Publié le 10 mars 2022 par

L’idée : Le romancier Quentin Bruet-Ferréol, avec son récit Dieu est un voleur qui marche dans la nuit (Bouquins) nous plonge dans une expérience de pensée en mentalité sectaire.


Par Rémi Sussan

Marshall Applewhite, le co-gourou de la secte de la comète Hale-Bopp. DR

Nombre d’entre vous s’en souviennent, sans doute. En mars 1997, dans le sillage de la comète Hale-Bopp, un groupe de 39 membres de la secte Heaven’s Gate, une secte ovni, se livrait à un étrange suicide collectif (un dernier repas terrestre composé d’une compote de pommes à la vodka et au phénobarbital, et pour deux d’entre-eux un sac plastique sur le visage) dans l’espoir de « se libérer de leur corps » et de rejoindre ainsi, le vaisseau spatial caché derrière l’astre errant. Pour écrire son roman, Dieu est un voleur qui marche dans la nuit ( Bouquins, 448 p., 20 €, janvier 2022),  Quentin Bruet-Ferréol  s’est très largement documenté, allant jusqu’à contacter d’anciens membres rescapés de la secte (car il y en a). Sa lecture nous amène à nous poser de nombreuses questions sur la nature de la croyance et de l’extrémisme religieux. Il ne s’agit pas pour autant d’un lourd pensum philosophique, mais bel et bien d’un roman haletant, qui se lit d’un trait.

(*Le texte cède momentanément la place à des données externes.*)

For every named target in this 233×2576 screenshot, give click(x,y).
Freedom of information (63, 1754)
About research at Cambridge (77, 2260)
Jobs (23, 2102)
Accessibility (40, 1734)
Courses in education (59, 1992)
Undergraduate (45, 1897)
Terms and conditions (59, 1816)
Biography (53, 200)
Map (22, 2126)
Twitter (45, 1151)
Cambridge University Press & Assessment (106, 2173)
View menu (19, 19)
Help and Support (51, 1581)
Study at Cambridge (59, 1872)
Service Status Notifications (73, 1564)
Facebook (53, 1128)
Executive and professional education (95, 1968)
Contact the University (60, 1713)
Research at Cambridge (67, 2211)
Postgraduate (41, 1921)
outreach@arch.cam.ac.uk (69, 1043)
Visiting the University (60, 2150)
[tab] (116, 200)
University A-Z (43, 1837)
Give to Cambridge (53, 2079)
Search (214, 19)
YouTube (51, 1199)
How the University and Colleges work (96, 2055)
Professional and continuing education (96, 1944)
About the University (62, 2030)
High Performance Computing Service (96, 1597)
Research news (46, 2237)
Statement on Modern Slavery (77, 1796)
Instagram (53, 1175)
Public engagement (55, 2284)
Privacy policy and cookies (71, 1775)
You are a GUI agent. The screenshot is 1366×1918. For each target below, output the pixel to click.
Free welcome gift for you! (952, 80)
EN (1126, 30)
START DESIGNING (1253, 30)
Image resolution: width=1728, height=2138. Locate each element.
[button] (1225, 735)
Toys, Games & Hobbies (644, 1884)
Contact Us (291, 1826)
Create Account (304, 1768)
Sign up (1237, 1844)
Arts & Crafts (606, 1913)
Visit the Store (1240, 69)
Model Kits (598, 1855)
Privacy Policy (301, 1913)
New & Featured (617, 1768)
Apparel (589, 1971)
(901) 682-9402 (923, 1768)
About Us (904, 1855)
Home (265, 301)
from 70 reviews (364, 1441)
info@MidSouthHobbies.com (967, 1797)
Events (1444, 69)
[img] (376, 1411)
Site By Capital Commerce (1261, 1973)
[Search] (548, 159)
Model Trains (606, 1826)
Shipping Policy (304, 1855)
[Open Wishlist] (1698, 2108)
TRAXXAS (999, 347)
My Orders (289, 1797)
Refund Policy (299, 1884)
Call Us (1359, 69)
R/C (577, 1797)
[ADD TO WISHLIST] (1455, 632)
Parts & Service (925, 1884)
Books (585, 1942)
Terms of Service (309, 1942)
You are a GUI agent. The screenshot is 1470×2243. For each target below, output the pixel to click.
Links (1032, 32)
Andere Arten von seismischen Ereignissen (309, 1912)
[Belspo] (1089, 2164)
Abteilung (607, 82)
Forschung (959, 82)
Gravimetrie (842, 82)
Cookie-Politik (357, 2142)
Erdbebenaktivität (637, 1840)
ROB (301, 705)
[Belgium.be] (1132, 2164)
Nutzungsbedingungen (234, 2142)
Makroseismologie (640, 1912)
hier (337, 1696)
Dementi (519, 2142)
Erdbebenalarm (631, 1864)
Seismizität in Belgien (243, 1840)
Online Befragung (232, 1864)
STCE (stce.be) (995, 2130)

Do entend des voix, Ti les interprète

Considérée comme la « première secte internet », à cause son usage précurseur du web, la secte est en effet bien plus âgée que la Toile. Son histoire débute en 1975, avec la première apparition publique de ses deux gourous, Marshall Applewhite et Bonnie Nettles, soit Do et Ti (pour utiliser les deux derniers des innombrables pseudonymes qu’ils se donnèrent). Étrange couple que forment ces deux là. Do entend des voix, Ti les interprète. Le message qu’ils élaborent est un apocalyptisme de type ovni, et ils préconisent l’adoption d’un ascétisme extrême qui vise à séparer radicalement l’esprit du corps (et qui aboutira, dans certains cas, à la castration pure et simple de certains de ces membres). Mais ce couple gourou ne correspond pas au stéréotype de ce genre de personnages, que l’on imagine plus souvent en fortes personnalités autoritaires. Do et Ti, doutent, se demandent parfois s’ils ne sont pas victimes d’hallucinations, d’erreurs d’interprétation. Dans ces moments-là, ce sont les disciples eux mêmes qui les convainquent de la validité de leur message. De la même manière, on ne retrouve pas dans Heaven’s Gate, le désir de maintenir les adeptes dans le giron de la secte, coûte que coûte. Ceux-ci ont le droit de s’en aller à tout moment, parfois même avec les encouragements des deux gourous. Il arrive parfois que Do donne au déserteur un peu d’argent pour qu’ils puisse se retourner une fois revenu dans « le monde ».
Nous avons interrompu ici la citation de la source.